If I must be serious I will have to agree I don't like drilling either. At least not with the current technology, and I for the life of me can't understand why they have not tried to improve that. At least I have no heard of any great breakthroughs.

Perhaps the current technology isn't that bad, but the problem is carelessness of people who have no respect for the environment. In all sincerity I don't begrudge the power companies the oil in Alaska, but they mess things up and a fine is only passed on to the consumer. A million dollar fine does not restore ten thousand acres of pristine habitat.

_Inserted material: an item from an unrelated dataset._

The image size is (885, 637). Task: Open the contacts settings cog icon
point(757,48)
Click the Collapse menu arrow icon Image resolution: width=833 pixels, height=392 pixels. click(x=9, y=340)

I guess I would give them a chance on a tiny fragment. Screw that up and you will never see a drop of oil. We could get the oil out with one simple move. Don't fine these people for an oil mess, make it a criminal offense and jail their behind. I think they may have the capability to get the oil with little destruction, it just cuts into their profit margin. Make it cut into their freedom and the problem would evaporate. However, I realize that we would not be able to do that, so I don't have an answer.


----------



## mr.trooper (Aug 3, 2004)

I like that idea. Make it a 6 month Jail stay for the Executives in charge, and give a back-hand to each one of the worker grunts for not being more carefull. you wouldnt see another "accidental" oil spill.


----------



## jdpete75 (Dec 16, 2003)

*I'm not so stubborn that I can't change my mind on some things.*

Its called being a flip flopper :wink:


----------